Do you want to be able to answer questions that your children, grandchildren or friends have about geology, river ecology and natural & cultural history Yes?  We are providing the opportunity for you to become a knowledgeable and inspired volunteer in our community. Consider joining our Naturalist at Heart program! All we ask from you is some time and energy.

To enter the Naturalist at Heart program, you must participate in a short interview with our Volunteer Coordinator, then complete our application form .There are many opportunities to get involved with the program at a pace determined by you.

What is Interpretation?

“Interpretation” is defined as the activities through which a museum carries out its mission and educational role: Interpretive media/activities include, but are not limited to: exhibits, tours, websites, classes, school programs, publications, outreach.

The Naturalist at Heart program operates on three simple premises:

1. Process — We learn best by doing, by being actively engaged, hence the program emphasizes service as an effective learning strategy. In the context of this program, service means sharing what you learn with Falls of the Ohio visitors.

2. Content — We “will not fight to save what we do not love,” and we tend to love that which we understand. Therefore, the program emphasizes learning about our region’s geologic history and native flora and fauna.

3. Reflection — An intimate knowledge of the local landscape and the natural cycles that sustain humans and other life forms can be a springboard into greater global ecological understanding.

Our Naturalist at Heart program seeks to develop learners and leaders for our community.

What do you get out of it?

  • Once enrolled into the program, participants get free admission to “Falls Fundamentals” programs – a series of diverse, in-depth workshops.
  • Opportunities to continually develop and sharpen skills as an interpretive naturalist and to move into different training levels at your own pace.
  • A supportive learning environment consisting of park staff, experts in a variety of fields and volunteers.
  • Opportunities to experience more fully the rich natural and cultural heritage of the region, through classes, field trips, etc.
  • Opportunities to use new knowledge and skills to help others learn about natural and cultural history, ecology, geology, and how these disciplines are intertwined.

What’s in it for the Falls of the Ohio State Park?

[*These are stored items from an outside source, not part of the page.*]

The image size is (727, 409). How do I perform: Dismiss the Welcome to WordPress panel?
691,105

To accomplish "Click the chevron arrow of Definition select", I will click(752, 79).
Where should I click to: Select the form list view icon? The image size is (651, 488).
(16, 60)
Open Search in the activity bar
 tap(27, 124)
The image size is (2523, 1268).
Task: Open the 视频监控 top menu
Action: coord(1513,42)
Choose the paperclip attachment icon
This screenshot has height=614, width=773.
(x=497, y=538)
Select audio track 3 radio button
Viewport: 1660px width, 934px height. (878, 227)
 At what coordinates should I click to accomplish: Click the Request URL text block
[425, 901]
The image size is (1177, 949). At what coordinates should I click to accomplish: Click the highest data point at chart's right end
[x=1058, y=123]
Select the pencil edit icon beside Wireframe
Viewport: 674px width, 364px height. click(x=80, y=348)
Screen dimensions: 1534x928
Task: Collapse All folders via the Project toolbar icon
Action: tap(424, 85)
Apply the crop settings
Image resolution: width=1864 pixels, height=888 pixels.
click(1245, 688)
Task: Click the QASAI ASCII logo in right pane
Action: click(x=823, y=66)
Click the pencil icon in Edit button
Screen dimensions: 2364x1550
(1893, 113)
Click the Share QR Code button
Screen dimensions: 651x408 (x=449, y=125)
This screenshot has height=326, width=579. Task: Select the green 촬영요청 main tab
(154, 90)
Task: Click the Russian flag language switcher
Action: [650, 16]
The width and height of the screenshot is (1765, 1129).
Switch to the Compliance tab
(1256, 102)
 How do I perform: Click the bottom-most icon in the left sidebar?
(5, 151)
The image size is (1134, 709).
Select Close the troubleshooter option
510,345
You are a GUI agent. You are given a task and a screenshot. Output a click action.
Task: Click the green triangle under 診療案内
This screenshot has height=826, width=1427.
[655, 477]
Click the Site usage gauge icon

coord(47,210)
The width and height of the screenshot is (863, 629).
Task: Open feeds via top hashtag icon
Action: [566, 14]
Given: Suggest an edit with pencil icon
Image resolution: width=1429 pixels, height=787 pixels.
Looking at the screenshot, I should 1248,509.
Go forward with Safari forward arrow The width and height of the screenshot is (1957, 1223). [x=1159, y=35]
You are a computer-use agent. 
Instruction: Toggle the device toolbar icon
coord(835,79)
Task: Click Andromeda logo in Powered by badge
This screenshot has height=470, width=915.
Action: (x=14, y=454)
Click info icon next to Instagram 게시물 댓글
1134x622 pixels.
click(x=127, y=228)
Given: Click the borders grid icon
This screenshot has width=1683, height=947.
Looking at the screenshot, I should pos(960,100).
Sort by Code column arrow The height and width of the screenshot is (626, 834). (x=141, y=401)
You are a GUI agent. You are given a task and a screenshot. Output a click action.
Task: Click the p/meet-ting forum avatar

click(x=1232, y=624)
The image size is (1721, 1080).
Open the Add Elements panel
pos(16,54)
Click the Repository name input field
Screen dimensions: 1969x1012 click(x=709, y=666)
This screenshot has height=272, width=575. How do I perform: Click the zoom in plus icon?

Research has shown that most people who care about nature have been influenced by others who are enthusiastic and show respect for their natural heritage. With over a half million visitors to the Falls of the Ohio annually, the staff can only reach a fraction of those who wish to learn. Through the Naturalist at Heart program, we are able to offer an enriching experience to more visitors.

Volunteers are expected to contribute to the Falls’ mission of providing opportunities for education and recreation while protecting the resources. As a volunteer in the Naturalist at Heart program, you will:

  • Bring fresh ideas and enthusiasm.
  • Through stationary and roving activities on the grounds, help more visitors make meaningful connections through informal interpretive opportunities.
  • Become knowledgeable about specific program areas such as the geology of the park, George Rogers Clark, birds at the Falls, etc. and to offer or assist with related programs.
  • Work with school and scout groups throughout the year.
  • Extend the Falls’ capacity for offering a variety of program options such as morning and evening hikes, bird watching, nature exploration at the Button Bush wetland area or a hands-on fossil station by the gazebo.
  • Be off-site representatives for our programs in your community.
  • Spread the wealth of knowledge throughout the community and region.
  • Mentor other volunteers.
  • Become more literate about the natural world through reading books and articles.
  • Assist or lead in hands-on projects, such trail development, garden interpretation and maintenance, cleaning selected areas of the fossil beds, and more.